Dataset items
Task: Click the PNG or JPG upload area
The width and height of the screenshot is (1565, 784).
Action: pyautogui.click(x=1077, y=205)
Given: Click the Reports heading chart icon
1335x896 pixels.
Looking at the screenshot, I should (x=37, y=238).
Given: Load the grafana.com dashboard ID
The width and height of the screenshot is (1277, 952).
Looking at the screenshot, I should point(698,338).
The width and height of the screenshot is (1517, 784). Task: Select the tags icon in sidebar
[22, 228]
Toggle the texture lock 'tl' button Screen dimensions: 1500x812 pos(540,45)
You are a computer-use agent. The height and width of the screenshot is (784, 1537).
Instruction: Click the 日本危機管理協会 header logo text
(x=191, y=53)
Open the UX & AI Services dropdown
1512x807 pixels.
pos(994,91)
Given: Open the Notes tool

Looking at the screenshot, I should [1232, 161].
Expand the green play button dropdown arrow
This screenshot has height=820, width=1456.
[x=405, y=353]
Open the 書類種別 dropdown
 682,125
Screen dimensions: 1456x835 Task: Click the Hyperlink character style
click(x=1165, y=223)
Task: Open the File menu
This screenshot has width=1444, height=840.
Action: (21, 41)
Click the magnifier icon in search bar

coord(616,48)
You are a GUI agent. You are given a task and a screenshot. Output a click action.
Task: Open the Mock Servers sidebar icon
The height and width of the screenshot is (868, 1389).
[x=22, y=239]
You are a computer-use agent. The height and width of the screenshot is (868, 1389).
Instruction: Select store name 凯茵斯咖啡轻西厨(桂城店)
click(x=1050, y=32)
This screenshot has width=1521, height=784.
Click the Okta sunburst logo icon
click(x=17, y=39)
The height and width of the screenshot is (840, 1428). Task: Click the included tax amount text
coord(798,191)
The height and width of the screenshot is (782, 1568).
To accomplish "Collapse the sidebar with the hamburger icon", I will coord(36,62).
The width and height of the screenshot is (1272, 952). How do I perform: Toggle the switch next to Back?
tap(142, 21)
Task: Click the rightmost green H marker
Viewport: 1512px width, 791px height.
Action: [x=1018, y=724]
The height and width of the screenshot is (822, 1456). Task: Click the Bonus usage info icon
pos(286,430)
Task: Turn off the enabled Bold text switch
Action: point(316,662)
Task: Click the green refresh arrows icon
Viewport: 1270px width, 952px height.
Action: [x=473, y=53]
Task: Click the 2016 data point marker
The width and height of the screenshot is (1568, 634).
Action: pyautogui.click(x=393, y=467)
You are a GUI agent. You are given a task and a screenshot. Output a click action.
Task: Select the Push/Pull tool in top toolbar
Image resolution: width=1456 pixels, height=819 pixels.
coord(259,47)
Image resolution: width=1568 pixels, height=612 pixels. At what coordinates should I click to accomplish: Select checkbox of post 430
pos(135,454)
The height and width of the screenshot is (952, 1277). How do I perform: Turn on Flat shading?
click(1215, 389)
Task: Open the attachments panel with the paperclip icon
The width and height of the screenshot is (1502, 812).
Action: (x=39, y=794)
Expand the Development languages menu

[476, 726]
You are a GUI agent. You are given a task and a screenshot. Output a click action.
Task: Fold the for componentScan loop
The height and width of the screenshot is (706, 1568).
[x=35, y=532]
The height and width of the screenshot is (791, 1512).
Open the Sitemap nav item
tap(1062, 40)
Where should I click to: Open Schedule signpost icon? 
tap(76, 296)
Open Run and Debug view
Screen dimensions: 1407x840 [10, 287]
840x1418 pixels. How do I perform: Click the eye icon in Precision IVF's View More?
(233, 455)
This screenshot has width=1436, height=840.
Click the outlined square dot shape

What to do
For every line above that has "marker" in it, copy the line.

Written solution
Task: Click the rightmost green H marker
Task: Click the 2016 data point marker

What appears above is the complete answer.